I discovered that being nice is not the same thing as being a smiling, passive doormat that invites everyone to wipe their muddy feet on. It is not a matter of offering a cheery, “Have a nice day!” when some Crabby Appleton slams the door in your face. 

Being nice is probably a kissing cousin to the practice of being loving. And as we all know, being loving is what got Jesus nailed to a cross between two thieves.

“Being nice” means seeing the best in people… even when they go out of their way to hide it. It means understanding that the guy who just spat on your political opinions and called you an idiot might be under a lot of pressure at home right now. It means knowing that the angry gesture you just received from the woman in the lane next to you is not the sum total of her identity. It means realizing that she is probably a deep, complex, multi-faceted person with talents and gifts galore.

Seeing the best in people takes work. It requires patience, insight, and the willingness to dig deeper. When you stop to think about it, making snap, surface judgements about other people is a whole lot easier. Isn’t it?

“Being nice” also means being forgiving. It means refusing to nurture the slights and hurt feelings we carry – usually quite justifiably, I might add! – toward someone else. It means abandoning the need to strike back when struck. It means focusing on the future of the relationship instead of dwelling on its past. It means recognizing one’s own flaws. Forgiving doesn’t mean forgetting. It means being willing to move past the injury into the next chapter.

Forgiving usually takes work, too. Firstly, forgiving is forged on a foundation of faith. Faith in the redeemability of every person. Faith in the power of healing. Faith in God. Faith in the future. Forgiving means taking these words from 2 Peter to heart: “For this very reason, you must make every effort to support your faith with excellence, and excellence with knowledge, and knowledge with self-control, and self-control with endurance, and endurance with godliness, and godliness with mutual affection, and mutual affection with love. For if these things are yours and are increasing among you, they keep you from being ineffective and unfruitful in the knowledge of our Lord Jesus Christ.” (2 Peter 1:5-8, NRSVU). 

When you stop to think about it, holding on to anger and grudges is a whole lot easier. Isn’t it?

“Being nice” also means actively pursuing justice. It means doing more than just saying, “Tsk, tsk. Isn’t that a shame,” when we see injustice taking place. It means taking concrete ACTION to correct the injustice. It means standing on the side of the wounded one… even when the odds are overwhelmingly against you. It means cultivating a heart that is willing to endure the pain of breaking, again and again. It means stepping up to the religious standards of the prophet Isaiah when he admonishes us, saying, “Is not this the fast that I choose: to loose the bonds of injustice, to undo the straps of the yoke, to let the oppressed go free, and to break every yoke?” (Isaiah 58:6, NRSVU). 

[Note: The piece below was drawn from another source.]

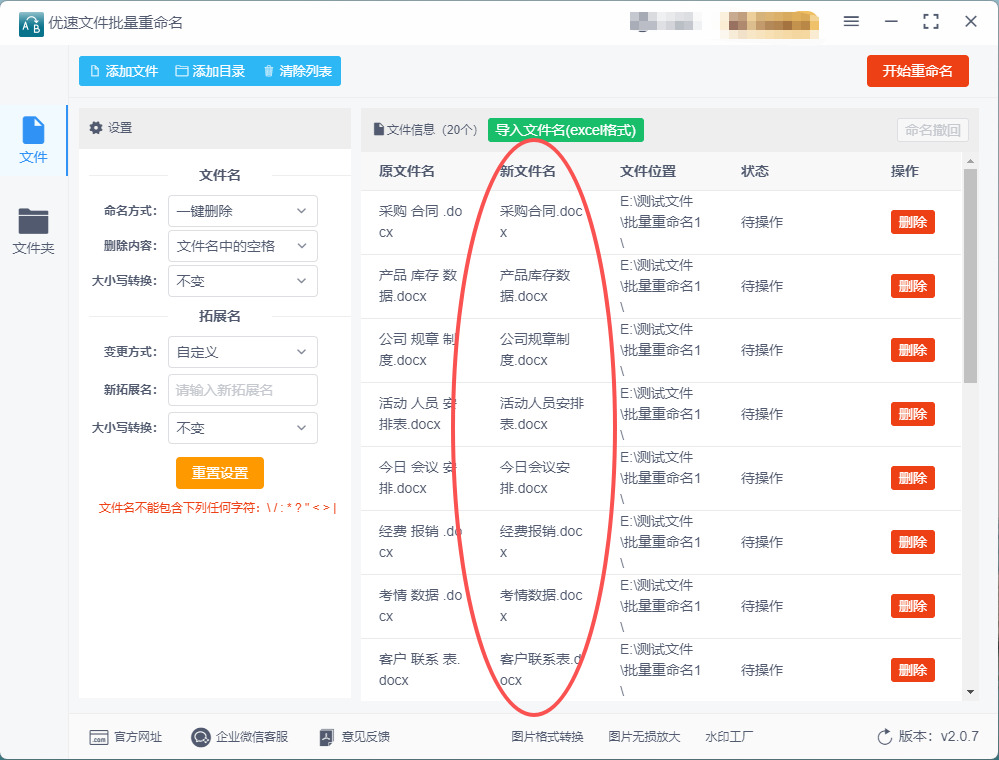Click the version refresh icon
The width and height of the screenshot is (999, 760).
point(884,737)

When you stop to think about it, “minding my own business” is a whole lot easier. Isn’t it?

No. “Being nice” (or loving, as Jesus might put it) is not for the faint-of-heart. And it is certainly not something I can do under my own steam. It entails a whole lot more than the catchy T-shirt slogan lets on. “Being nice” is the dictionary definition of the “narrow gate,” vs. the “wide road,” and therefore not terribly appealing.

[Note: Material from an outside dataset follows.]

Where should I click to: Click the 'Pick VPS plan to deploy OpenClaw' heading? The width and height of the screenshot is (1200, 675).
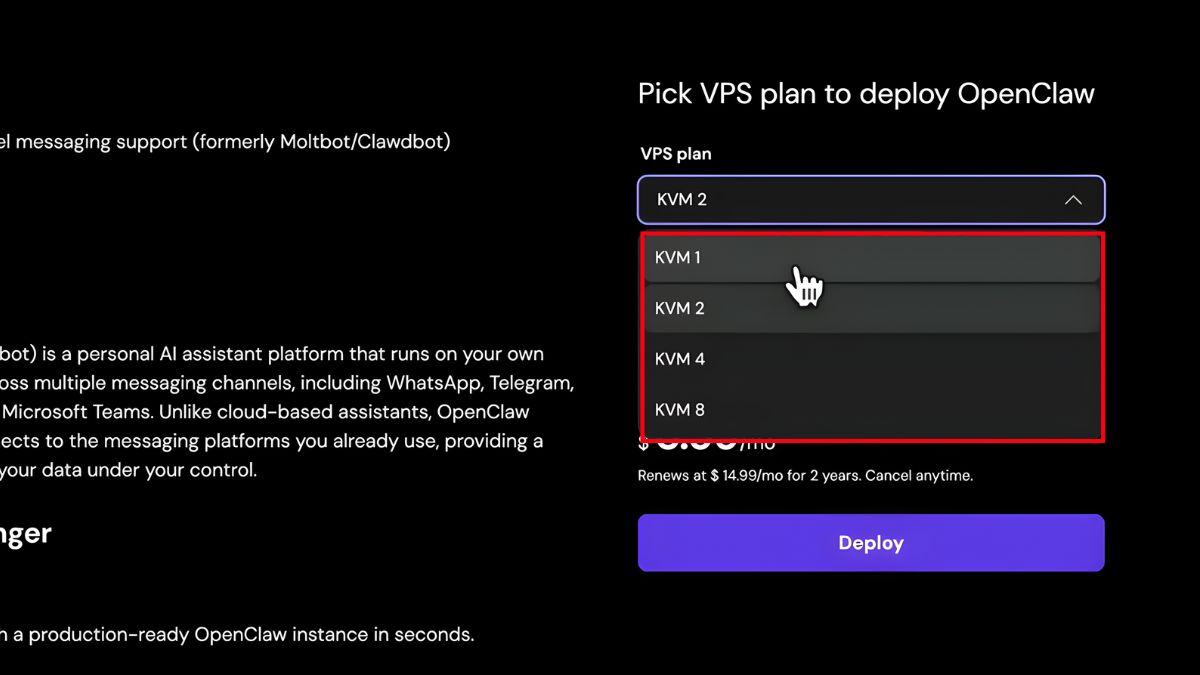[866, 94]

But it IS what we are called to when we are called to follow Christ. 

Have a “nice” day!

Abundant blessings;

28
Jan
20

Glorious Grind

Baby spinach“So, whether you eat or drink, or whatever you do, do everything for the glory of God.”            1 Corinthians 10:31, NRSV

The other night we had some people over for dinner. Joan decided a big spinach salad would be the perfect accompaniment for the main dish she was preparing. She gave me the job of rinsing the spinach leaves and pulling all the stems off.

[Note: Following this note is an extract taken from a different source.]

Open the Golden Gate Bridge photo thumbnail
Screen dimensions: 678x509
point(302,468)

Because Lord knows, you can’t have a proper spinach salad with a bunch of stemmy spinach leaves, right?

And so, being the jolly team player I am, I set about my task… whistling as I worked.

Did I mention it was a BIG bag of baby spinach… with lots and lots of individual pieces of spinach in it… and that each spinach leaf had a stem attached to it?

Soon enough, my whistling stopped. The pile of un-destemmed spinach looked larger than it did when I started. The de-stemmed pile seemed impossibly small.

It was one of those repetitive, mindless jobs that I have never been a big fan of. It was fun having Joan there beside me doing her part of the dinner prep (her job, incidentally, was preparing the dressing and all of the other ingredients for the spinach salad… a job that involved skill and creativity). So at least I was able to divert my attention from the drudgery of the moment with some light, engaging banter with my wife.

But still…

That moment took me back to a couple of jobs I held a long time ago that involved a heavy dose of monotonous, repetitive work.

Mind you, these were not jobs that lasted only as long as it took to de-stem a 12-ounce bag of baby spinach.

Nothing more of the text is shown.